Regarding the first proposal, Verizon counters that: ‘[The] board of directors believes a clawback policy that does not take into account personal culpability is inappropriate because it would potentially allow for a clawback of compensation for legitimate business decisions that subsequently come under scrutiny.
‘By seeking to disregard personal culpability, the proposal could discourage senior executives from exercising the business judgment necessary to deliver shareholder value. The board also believes mandating disclosure of its deliberations is inappropriate because it would deprive the board of the ability to exercise judgment and discretion with respect to the disclosure of potentially sensitive information.’
BellTel has a history of driving change at Verizon, having submitted proposals on issues ranging from severance pay to board composition, proxy access and the separation of the chair and CEO roles. It has defeated the telecoms company 11 times since 1998, ‘three by majority shareholder vote and eight negotiated off the ballot,’ according to BellTel.
Brennan recognizes that success can take time, though. ‘The shareholder resolution process is a means [for] shareholders as a whole to have a dialogue with a company,’ he tells IR Magazine. ‘Sometimes it may take several years of voting on a proposal before it achieves a majority vote by shareholders, and sometimes even if we do not get a majority vote, the company may be willing to make some changes on its own.’
Above-market earnings
BellTel’s second proposal relates to Verizon’s practice of granting above-market earnings ‘on the multi-million-dollar balances in non-qualified senior executive retirement accounts,’ the group’s release states. ‘Above-market earnings are not performance-based and fail to align management incentives with long-term shareholder interests.’
This is an issue BellTel says ISS also flagged last year, quoting the proxy adviser as stating that ‘this non-performance-based benefit creates additional costs to shareholders.’ According to BellTel, ISS further noted that the payment of ‘above-market or preferential earnings to executives… increases the ultimate expense of the plan to shareholders and is not considered a best practice.’
Verizon says it ‘strongly opposes this proposal’, which it argues ‘fundamentally misrepresents the investment returns paid to participants in Verizon’s executive deferral plan.
‘The proponent’s claim that Verizon pays senior executives an above-market rate of return on their account balances in the deferral plan is just plain wrong,’ continues the company, detailing its opinion that ‘none of the 28 hypothetical investment options offered under the deferral plan pay a premium above what can be earned in the market.’
Changing governance attitudes
The Association of BellTel Retirees was founded by several NYNEX retirees in 1996 with the goal of restoring pension increases that helped fight inflation.

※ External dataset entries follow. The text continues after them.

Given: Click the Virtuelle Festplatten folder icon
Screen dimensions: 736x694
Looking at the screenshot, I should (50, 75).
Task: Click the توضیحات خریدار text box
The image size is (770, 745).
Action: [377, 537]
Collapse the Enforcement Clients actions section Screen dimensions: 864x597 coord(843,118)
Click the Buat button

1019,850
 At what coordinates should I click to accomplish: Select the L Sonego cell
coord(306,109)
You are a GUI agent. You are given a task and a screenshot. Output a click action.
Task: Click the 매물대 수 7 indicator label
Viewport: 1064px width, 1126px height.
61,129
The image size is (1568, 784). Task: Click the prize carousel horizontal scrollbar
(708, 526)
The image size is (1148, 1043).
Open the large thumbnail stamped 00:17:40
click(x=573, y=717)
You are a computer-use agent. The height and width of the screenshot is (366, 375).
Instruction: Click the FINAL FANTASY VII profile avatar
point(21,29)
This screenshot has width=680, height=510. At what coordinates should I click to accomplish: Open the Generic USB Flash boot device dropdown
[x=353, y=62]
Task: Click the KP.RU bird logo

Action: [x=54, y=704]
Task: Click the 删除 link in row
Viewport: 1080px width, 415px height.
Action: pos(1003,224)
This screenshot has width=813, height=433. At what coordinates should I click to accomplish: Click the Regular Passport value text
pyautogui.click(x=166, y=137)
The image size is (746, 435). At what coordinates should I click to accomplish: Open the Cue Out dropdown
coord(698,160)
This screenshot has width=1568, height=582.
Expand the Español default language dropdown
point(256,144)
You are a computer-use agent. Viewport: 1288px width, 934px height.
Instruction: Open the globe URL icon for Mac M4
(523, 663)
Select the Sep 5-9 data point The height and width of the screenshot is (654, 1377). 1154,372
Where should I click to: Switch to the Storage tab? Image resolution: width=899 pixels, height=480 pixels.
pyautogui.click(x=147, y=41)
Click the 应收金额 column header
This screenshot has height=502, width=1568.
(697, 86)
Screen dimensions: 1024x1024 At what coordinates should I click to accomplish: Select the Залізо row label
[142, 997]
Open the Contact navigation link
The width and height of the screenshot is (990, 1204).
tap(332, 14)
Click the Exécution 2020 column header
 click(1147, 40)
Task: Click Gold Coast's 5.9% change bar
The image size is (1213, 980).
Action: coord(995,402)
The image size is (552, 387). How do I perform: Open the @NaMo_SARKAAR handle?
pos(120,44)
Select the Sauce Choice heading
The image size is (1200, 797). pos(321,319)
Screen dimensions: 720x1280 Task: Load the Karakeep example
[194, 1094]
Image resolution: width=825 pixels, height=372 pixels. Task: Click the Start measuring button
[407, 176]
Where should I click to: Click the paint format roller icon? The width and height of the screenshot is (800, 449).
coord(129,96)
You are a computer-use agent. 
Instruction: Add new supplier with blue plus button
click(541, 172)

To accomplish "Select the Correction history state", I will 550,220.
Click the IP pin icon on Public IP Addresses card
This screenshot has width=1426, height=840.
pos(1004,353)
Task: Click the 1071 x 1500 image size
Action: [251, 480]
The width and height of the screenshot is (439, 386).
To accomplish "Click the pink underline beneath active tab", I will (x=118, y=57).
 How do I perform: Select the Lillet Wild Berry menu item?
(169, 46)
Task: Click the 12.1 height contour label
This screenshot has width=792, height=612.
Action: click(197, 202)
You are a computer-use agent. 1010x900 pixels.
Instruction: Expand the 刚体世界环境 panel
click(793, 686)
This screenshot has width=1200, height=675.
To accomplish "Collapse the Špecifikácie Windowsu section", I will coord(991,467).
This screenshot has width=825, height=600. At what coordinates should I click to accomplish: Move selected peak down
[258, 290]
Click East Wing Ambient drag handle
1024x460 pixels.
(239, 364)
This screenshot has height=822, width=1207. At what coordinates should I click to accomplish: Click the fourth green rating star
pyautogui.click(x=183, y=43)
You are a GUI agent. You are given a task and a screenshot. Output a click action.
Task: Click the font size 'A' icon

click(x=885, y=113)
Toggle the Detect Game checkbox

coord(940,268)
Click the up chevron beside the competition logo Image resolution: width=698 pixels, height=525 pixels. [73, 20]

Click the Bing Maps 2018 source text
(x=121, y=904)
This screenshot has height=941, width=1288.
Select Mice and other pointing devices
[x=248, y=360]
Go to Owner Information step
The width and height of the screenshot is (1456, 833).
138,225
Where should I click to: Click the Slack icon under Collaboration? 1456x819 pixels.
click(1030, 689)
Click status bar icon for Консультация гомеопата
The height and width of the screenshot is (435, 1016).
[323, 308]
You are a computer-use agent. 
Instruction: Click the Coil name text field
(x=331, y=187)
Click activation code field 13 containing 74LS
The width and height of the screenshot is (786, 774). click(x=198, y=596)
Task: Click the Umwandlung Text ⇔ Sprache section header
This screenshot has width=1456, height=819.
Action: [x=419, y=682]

Since then, BellTel has grown to a 134,000-strong group of retiree activists. Brennan says attitudes toward executive compensation have changed with a growing number of institutions showing an interest in governance issues.
‘General awareness about the excesses of executive compensation at certain corporations has grown, whether due to some of the scandals we’ve seen in boardrooms or because attitudes have changed, and we feel we will only gain more traction on these issues,’ he says.
He also offers some advice to corporates facing a proxy proposal: ‘Listen to your shareholders. Remember who owns the company, and act in their long-term interests. Good governance promotes good long-term results.’